The sins against marriage, listed in the 29th Lesson, are the main reasons why so many marriages today are unhappy and doomed to failure. Some of these sins are mentioned again in this lesson for emphasis.

2. Selfishness

Selfishness is the underlying cause of most difficulties in married life.

A few examples of selfishness: looking for one’s own comfort, always insisting on one’s rights (especially in regard to sexual intercourse), not being thoughtful of one’s partner or not trying to please him (or her). It should be repeated here that genuine happiness is attained only by completely generous souls who are ready to sacrifice themselves in all things.

3. Not fulfilling the marriage duty

A married person commits a mortal sin by refusing to give his (or her) partner sexual intercourse whenever it is reasonably asked for.

The unhappiness of many marriages can be traced to this sin. Let it be clear that the marriage duty is a very serious and sacred obligation. Couples who have difficulties concerning intercourse should seek the advice of a good Catholic doctor.

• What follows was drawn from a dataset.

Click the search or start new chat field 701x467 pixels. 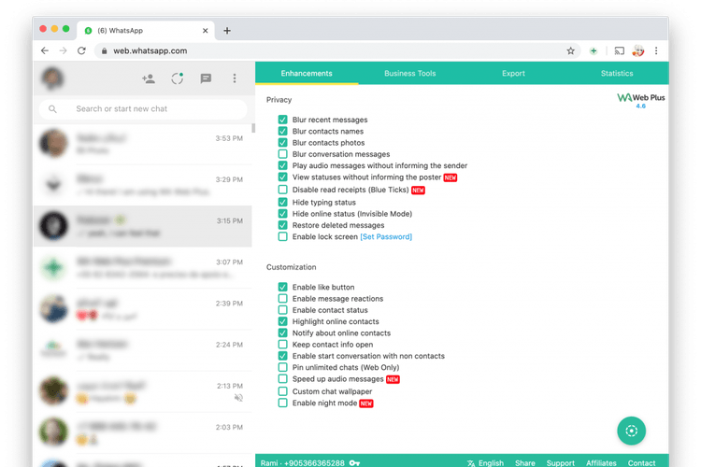[143, 109]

4. Disagreement about children

Disagreement about whether to have children or not, or disagreement about the raising of children causes many marriages to fail.

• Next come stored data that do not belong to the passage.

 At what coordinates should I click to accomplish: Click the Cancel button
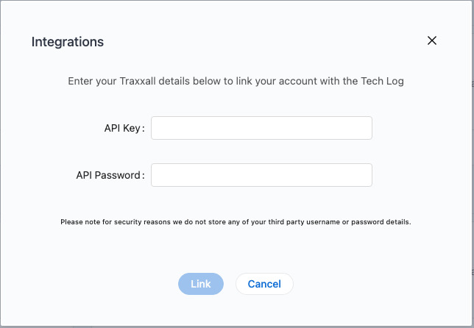pyautogui.click(x=264, y=284)
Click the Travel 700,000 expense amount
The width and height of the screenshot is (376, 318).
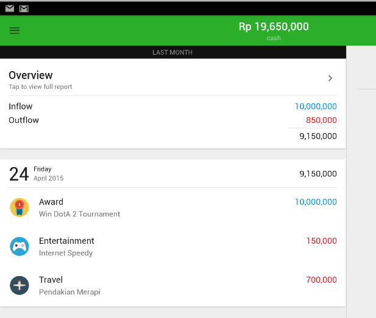321,280
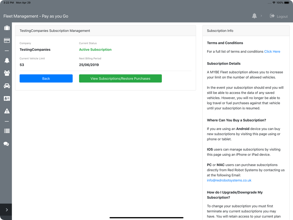
Task: Expand the sidebar with bottom chevron
Action: tap(6, 210)
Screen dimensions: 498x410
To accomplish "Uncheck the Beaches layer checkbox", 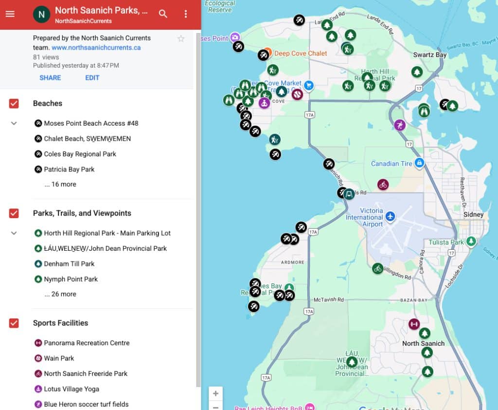I will click(14, 103).
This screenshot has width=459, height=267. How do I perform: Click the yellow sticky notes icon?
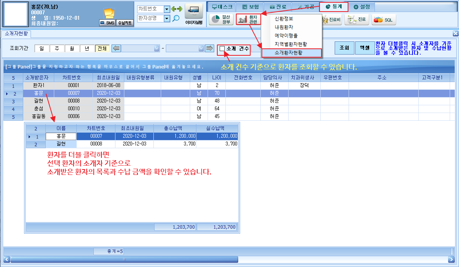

A married couple should bear in mind that the first purpose of marriage is the bringing forth and rearing of children and that they no longer live for themselves but for their children. The sin of birth control causes love to grow cool and gives rise to mistrust and jealousy.

“Marriage honorable in all, and the bed undefiled” (Hebrews 13:4)

5. Immaturity or lack of responsibility

A great source of unhappiness in marriage is having an immaturè partner who lacks a sense of responsibility toward his (or her) family.

“When I was a child, I spoke as a child, I felt as a child, I thought as a child. Now that I have become a man, I have put away the things of a child” (1st Corinthians 13:11).

6. Fights and arguments childish outbursts of anger are entirely unchristian.

Married people should learn to control their tempers and to discuss their problems as grown-ups and not as children.

“Bearing with one another and forgiving one another if any have complaint against another: even as the Lord hath forgiven you, so do you also. … Wives, be subject to your husbands, as it behoveth in the Lord. Husbands love your wives, and be not bitter towards them” (Colossians 3:13, 18, 19).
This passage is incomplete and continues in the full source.